My life in gardens is limited to the table~ I wish I had one to rival North Hill or my Portmeirion Botanic Garden~
Instead, I’m gardening vicariously with dishes . . . enjoying the buzzing of the bees and fluttering of butterflies among the flowers.
I can dream about flowers as I mentally traipse through the authors’ Vermont garden and enjoy their bits of wisdom as they share their passion. . .
. . .and gather bits of knowledge, nostalgia & new plants to cultivate while enjoying essays that range alphabetically from ~
Agapanthus: “we fear you must resort to shoving and hauling, smashing and splintering, to a cold bedroom full of nasty, yellowing foliage, always anticipating the pure bliss that will come,”
Xanthorrhoea Quadrangulata: “it is painful to say that plants are very scarce and that ours is not likely to produce any progeny we can share.”
“From a chance encounter, gardeners, like lovers, often form lifelong relationships of great intensity. You see a plant, your eyes widen, your pulse accelerates, and huskily you ask even complete strangers its name, importunately tugging at coat sleeves.”
Much like what happens to me when I spy a new botanical image or design of Portmeirion at Home Goods or wherever I stumble on it :-)

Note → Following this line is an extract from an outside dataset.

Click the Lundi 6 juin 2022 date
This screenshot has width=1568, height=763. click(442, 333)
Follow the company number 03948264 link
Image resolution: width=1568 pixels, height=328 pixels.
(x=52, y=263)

Since its creation in 1972, over 70 botanical images have been added to this collection. To see this exuberant botanic garden with all the blooming motifs, look here.
“Buried in every gardener’s memory are plants he has seen or read about and vows to grow, or wishes he could grow, if only he had the right conditions.”
“Dame’s Rocket can make its gentle way at the edges of woods or in partly shaded ditches, competing with weeds and making them glorious in mid-June, with three-foot-tall branched candelabra of little four-petaled flowers in beautiful shades of purple, pink, and white, blended together like the colors of an old, much-bleached housedress. The smell is that of fresh laundry, a rich, spicy, powders sweetness elusive to Chanel or any other parfumier.”
“ ‘Fife Yellow,’ ‘Cowichan Blue’, ‘Barnhaven Gold’, ‘Duckyls Red’, ‘Enchantress’, ‘Guinevere’, ‘Granny Graham’, ‘Broadwell Milkmaid’, ‘Sailor Boy’, ‘Prince Charming’, ‘Satchmo’, ‘Winter Dreams’, ‘Hurstwood Midnight’. . .
. . . even without a picture in a catalog, it is hard to resist ordering plants with such names, for as with roses, their beauty begins there. Add a picture, and the gardener is sunk, the plant budget spent, and the vegetables unordered.”
Annuals: “Though they are often very beautiful themselves, their charm resides to a large degree precisely in their naïveté, their simple sense of ease and well-being, just in themselves, just in what they are. It is true that their colors are often bold and unsubtle, usually in the part of the color wheel called ‘hot,’ which includes the hardest yellows, crimsons, and reds—but they are beloved by children and to any adult they offer the same kind of lift to the heart that occurs when walking through FAO Schwarz at Christmastime.”
Hybrids: “Crossing species madly ending up with a diverse swarm rather like a barnyard of mixed bantam chickens.”
Seed: “There is something deeply touching about any flower that blooms so late, and we wonder how it has time to make seed. It seems forgetful of that necessity, and even therefore, faintly tragic, or at least melancholic.”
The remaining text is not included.